Молчим. Каждый из нас, наверняка, без шуток хочет спросить про трусы и носки, однако никто не решается. Псевдодоктор, в другое я просто не верю, вообще как-то в миг стал задумчив. А может просто хочет кое-что сделать, поэтому положил руку на джинсы.
- Чеши.
- Что?
- Чеши яйца, не стесняйся. Если что-то чешется, надо почесать и точка. Кажется, это ваше мужское правило. Я часто его слышала на стройках.
- У меня не чешется, - ухмыляясь, произносит он.

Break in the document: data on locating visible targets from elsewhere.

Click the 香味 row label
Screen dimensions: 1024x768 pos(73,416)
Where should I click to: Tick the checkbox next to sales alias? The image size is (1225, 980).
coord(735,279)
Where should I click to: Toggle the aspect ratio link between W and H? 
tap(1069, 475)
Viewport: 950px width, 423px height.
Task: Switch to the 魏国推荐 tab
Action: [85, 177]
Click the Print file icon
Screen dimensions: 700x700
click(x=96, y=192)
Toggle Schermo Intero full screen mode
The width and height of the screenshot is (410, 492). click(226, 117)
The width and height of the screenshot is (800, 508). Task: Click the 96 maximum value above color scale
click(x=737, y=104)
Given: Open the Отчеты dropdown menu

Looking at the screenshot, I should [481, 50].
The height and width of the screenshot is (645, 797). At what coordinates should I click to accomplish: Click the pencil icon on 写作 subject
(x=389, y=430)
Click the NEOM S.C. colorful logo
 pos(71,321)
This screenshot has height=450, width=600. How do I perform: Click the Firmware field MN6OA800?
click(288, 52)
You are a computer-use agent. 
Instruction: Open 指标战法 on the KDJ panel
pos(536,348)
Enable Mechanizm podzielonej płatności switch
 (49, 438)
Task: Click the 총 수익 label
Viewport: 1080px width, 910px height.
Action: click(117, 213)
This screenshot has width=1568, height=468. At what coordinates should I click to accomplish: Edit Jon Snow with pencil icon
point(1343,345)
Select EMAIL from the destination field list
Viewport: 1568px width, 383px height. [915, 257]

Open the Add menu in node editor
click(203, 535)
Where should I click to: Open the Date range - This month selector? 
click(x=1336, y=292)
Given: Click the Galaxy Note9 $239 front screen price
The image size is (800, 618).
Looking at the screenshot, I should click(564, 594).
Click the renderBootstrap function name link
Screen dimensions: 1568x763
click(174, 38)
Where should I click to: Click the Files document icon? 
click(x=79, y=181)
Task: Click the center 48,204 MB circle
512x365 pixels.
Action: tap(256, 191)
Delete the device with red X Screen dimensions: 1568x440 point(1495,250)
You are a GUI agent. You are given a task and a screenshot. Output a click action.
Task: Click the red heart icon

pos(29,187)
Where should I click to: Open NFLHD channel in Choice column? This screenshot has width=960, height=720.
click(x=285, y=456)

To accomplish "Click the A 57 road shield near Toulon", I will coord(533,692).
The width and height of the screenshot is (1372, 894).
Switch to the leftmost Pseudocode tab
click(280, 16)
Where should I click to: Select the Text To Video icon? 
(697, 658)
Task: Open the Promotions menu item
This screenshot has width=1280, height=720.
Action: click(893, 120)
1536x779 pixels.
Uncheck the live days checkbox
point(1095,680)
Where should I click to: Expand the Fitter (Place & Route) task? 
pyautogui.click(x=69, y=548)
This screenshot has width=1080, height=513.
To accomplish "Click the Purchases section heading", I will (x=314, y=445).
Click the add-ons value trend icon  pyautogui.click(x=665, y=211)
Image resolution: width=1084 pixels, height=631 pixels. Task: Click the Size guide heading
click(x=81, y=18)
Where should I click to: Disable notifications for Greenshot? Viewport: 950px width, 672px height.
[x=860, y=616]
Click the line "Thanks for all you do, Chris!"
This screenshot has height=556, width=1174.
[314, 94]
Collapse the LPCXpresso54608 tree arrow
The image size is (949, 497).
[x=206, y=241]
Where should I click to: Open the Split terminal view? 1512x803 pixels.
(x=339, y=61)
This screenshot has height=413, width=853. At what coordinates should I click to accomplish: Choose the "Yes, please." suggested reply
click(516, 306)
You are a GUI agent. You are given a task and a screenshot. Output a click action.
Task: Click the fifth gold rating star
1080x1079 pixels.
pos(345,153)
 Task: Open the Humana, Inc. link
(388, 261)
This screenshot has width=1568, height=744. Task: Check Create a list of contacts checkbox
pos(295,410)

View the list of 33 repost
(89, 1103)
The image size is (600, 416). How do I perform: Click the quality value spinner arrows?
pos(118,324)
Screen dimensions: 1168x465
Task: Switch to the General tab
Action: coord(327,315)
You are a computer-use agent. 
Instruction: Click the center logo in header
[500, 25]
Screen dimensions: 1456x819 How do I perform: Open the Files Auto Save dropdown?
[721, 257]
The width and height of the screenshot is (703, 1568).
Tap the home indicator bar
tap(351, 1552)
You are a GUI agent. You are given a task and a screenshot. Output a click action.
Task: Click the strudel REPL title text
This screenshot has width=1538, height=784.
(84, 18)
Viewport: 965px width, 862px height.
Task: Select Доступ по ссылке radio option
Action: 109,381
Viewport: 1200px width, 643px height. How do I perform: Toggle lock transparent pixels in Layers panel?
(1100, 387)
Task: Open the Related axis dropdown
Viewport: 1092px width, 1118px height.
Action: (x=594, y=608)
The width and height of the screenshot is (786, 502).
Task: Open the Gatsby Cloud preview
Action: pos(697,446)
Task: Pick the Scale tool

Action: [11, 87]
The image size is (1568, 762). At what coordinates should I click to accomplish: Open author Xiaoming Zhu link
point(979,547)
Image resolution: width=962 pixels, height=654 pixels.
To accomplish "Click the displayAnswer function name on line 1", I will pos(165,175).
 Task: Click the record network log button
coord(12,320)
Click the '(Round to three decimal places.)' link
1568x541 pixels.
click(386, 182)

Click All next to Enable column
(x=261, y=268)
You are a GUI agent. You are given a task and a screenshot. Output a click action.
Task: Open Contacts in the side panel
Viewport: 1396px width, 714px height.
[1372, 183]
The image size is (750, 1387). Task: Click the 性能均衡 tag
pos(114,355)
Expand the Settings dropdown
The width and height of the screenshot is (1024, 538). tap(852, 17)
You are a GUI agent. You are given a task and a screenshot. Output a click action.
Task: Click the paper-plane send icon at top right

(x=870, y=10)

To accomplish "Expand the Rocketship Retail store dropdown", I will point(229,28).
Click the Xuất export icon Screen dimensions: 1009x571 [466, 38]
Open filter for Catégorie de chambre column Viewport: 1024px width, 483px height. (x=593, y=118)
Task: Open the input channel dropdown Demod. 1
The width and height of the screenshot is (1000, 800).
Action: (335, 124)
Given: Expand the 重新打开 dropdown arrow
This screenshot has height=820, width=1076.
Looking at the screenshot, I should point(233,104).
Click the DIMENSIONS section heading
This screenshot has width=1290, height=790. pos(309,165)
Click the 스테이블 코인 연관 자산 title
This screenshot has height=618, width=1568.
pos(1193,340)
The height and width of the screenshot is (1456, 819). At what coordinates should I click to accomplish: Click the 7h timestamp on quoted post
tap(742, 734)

- Ну не хочешь – не чеши. Твое дело.
- Спасибо, что разрешила мне не чесать то, что не чешется.
- Пожалуйста.
- А ты забавная. Что-то в тебе определенно есть.
- Рваные трусы.
- Точно. Наверное, дело в них, - соглашаясь, кивает в ответ.
- Сейчас всю эту шайку пустят по миру. Им реально будет полный п… все, я не матерюсь, я не матерюсь. Но им будет полный кабздец.
- Думаешь?
- Уверена. Мент так зашевелился, потому что там пришли ко мне. Сейчас мой друг им вставит словесных люлей и вообще, - потираю руки.
- Нет. Им ничего не сделают. Они здесь не работают. Эти пацаны практиканты. Была бы внимательнее, когда он предоставлял в этой коморке типа корочку, тогда бы не раздевалась. Максимум, что им сделают – выговор за то, что они не знают, как правильно вести досмотр. И парня этого вызвало явно гуляющее начальство, а не твой друг.
- Ты издеваешься?! Если ты с самого начала знал, что они не полноценные менты, так какого хрена ты раздевался сам и устраивал весь этот фарс?!
- Чтобы было правдоподобно. Сначала меня просто забавляла эта ситуация. Было интересно, как все это пройдет, если уж началось, и как ты будешь себя вести. Да и потом за твои пренебрежительные взгляды в мою сторону мне хотелось тебя…немного поставить на место. Ну а после вонючего бомжа так и подавно. Да и ладно, чего греха таить, мне хотелось посмотреть на тебя в белье. А вообще можно было бы и без белья.
- Ну ты и козел, - цежу сквозь зубы, сжимая кулаки.
Я бы сказала еще очень много всего «ласкового», если бы не вошедшие в коморку люди. Да, что-то не так я представляла свою свободу. Позорище. И чем я отличаюсь от типичной женщины? Развела сама себя, лохушка!